In his weekly radio address, Mr. Bush reprised his campaign trail argument that if Democrats gain control of Congress, they will let tax cuts expire.
"Cutting your taxes worked," Mr. Bush said. "Unfortunately, the Democrats are still determined to raise your taxes, and if they gain control of the Congress, they can do so without lifting a finger."
Mr. Bush said taxes are a huge issue in the Nov. 7 election. He said the tax cuts orchestrated by his administration have left more money in the hands of workers, families and small businesses — money they have used to sustain a bustling economy.
A Commerce Department report Friday, however, stirred fresh debate about the country's financial health.
The government report showed that during the July-to-September period, economic growth clocked in at an annual rate of just 1.6 percent — the slowest in more than three years. The sub-par performance mostly reflected the deepening housing slump; investment in homebuilding was cut by the largest amount in 15 years.
The new reading on economic growth fell short of the 2.1 percent pace analysts were forecasting. The report disappointed economists, rattled investors and gave Republicans and Democrats plenty to argue about. But the White House downplayed its significance.
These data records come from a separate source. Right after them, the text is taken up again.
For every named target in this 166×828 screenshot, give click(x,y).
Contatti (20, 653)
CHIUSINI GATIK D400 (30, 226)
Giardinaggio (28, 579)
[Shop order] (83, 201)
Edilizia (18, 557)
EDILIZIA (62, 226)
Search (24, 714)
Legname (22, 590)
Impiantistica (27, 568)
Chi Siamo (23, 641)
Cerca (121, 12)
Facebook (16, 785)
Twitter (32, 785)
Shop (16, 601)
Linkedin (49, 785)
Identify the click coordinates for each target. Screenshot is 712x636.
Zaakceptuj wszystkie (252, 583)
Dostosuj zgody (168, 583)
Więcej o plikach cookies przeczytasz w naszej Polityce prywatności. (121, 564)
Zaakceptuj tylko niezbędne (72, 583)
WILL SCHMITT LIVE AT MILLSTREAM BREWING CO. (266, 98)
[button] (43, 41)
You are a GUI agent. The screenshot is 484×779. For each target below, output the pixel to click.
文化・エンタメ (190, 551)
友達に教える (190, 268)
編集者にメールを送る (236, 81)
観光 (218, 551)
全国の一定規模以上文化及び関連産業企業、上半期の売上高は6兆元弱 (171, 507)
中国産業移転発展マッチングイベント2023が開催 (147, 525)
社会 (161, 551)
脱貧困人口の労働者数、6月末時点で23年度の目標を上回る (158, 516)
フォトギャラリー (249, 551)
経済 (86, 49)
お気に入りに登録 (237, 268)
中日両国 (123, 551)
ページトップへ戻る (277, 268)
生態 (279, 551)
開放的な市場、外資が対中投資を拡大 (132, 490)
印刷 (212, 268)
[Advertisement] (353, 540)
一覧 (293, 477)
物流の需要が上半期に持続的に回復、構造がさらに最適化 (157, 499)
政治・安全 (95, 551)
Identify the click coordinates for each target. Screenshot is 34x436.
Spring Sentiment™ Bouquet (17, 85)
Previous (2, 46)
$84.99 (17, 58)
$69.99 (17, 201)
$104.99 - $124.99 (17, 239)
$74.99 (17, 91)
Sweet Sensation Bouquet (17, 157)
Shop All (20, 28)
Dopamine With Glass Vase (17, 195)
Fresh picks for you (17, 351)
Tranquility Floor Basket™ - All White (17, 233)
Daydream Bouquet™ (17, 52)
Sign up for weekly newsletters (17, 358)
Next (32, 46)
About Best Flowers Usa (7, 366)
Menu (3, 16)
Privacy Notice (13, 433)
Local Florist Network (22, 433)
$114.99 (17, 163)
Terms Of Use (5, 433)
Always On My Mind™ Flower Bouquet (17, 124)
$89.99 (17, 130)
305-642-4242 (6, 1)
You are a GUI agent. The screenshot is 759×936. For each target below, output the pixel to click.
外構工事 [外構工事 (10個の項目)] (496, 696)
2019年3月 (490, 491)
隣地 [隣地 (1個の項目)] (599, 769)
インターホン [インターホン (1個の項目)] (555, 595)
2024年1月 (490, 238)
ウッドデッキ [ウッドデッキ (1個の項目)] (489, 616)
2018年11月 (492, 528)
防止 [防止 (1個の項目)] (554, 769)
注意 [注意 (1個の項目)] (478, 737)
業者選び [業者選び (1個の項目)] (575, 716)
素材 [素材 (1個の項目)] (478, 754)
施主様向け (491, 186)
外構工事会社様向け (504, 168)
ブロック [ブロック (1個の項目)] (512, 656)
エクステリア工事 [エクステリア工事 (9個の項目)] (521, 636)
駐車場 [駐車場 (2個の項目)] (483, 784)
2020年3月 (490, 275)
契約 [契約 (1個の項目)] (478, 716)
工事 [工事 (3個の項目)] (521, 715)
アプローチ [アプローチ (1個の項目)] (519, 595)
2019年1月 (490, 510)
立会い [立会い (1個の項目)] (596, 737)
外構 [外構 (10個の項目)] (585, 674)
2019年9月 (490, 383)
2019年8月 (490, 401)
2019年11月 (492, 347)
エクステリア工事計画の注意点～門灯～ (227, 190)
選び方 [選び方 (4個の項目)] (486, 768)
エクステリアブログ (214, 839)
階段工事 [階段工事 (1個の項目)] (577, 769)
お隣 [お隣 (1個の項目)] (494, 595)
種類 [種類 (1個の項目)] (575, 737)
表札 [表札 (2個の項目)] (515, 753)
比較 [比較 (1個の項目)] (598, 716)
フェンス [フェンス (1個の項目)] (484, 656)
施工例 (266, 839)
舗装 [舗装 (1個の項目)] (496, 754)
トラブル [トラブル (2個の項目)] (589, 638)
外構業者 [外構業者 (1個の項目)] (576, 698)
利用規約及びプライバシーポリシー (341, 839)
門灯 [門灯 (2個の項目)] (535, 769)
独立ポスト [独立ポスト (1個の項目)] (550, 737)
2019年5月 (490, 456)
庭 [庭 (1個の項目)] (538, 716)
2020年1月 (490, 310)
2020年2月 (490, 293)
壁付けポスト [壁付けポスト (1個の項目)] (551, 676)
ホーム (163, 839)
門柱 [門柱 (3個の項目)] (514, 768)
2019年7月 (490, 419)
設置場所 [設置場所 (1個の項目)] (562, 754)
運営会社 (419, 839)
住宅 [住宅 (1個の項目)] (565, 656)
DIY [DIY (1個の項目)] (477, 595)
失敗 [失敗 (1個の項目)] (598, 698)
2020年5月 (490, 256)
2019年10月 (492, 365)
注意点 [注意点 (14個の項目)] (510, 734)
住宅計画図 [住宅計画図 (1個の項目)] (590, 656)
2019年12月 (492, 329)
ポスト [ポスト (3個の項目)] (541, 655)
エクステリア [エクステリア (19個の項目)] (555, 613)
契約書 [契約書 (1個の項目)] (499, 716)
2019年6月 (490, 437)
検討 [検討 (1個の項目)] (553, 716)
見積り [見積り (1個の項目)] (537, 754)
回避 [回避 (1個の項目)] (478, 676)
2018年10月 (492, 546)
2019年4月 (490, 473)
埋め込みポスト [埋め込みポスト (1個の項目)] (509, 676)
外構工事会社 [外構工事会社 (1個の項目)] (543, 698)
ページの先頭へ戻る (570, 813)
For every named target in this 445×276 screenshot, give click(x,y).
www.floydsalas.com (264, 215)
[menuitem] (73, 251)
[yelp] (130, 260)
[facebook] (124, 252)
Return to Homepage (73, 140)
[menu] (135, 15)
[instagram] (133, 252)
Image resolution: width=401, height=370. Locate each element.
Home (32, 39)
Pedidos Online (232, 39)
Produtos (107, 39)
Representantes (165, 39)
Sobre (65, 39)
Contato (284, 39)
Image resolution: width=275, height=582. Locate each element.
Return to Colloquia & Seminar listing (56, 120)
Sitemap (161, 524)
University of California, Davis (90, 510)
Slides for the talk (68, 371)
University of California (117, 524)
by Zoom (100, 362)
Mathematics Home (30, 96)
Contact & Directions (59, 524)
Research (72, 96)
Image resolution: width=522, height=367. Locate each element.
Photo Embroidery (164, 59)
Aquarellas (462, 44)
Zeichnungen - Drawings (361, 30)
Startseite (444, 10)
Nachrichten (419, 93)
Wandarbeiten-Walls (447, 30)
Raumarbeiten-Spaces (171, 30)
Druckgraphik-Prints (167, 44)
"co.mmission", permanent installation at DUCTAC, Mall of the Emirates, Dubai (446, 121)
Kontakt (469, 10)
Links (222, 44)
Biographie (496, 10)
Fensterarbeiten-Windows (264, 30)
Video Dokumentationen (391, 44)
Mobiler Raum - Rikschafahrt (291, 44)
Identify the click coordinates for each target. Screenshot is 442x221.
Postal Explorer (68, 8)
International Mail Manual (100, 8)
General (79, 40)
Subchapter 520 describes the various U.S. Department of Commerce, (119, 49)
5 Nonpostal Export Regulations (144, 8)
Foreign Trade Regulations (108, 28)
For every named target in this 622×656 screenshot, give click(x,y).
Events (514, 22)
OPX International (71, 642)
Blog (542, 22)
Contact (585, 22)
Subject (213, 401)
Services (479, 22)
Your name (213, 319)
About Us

"As we expected, this rate is slower than in previous quarters," Mr. Bush said. "Yet the evidence still points to a vibrant economy that is providing more jobs and better wages for our workers and helping reduce the federal deficit."
Democrats countered that the slowdown in economic growth is evidence that the administration and the Republican-controlled Congress are doing a poor job handling the economy. They said cooling economic growth undercuts the president's claim that his tax cuts are working.
"Just because the president looks through his rose-colored glasses and sees a strong economy doesn't make it so," House Minority Leader Nancy Pelosi of California said.
Democrats are fighting for tax cuts for the middle class for education, health care and retirement, she said, and Mr. Bush "refuses to see the millions of Americans who are working hard and are unable to get ahead."
As he had several times on the campaign trail, Mr. Bush singled out for special emphasis the gradual doubling of the child tax credit from $500 to $1,000, one of several tax cuts passed with expiration dates.
"If Democrats have their way, the child tax credit will be cut in half — from $1,000 per child to just $500 per child," Mr. Bush said. "And think of what that means for your family. Next time you're having dinner at home, look around the table and multiply the number of children you have by $500. That's how much more you will be sending to Washington in taxes if Democrats take control of the Congress."
Va. Candidate Says Iraq Turnaround Depends On Democratic Takeover
Speaking in response to the President's radio address, Virginia Senate candidate Jim Webb said Saturday that the only remedy to a series of Iraq policy failures by President Bush is a Democratic takeover of Congress in the Nov. 7 election.
The former Republican, who was President Reagan's Navy secretary, said in the Democrats' weekly radio address that Mr. Bush's "incompetence" in Iraq had undercut the fight against terrorism.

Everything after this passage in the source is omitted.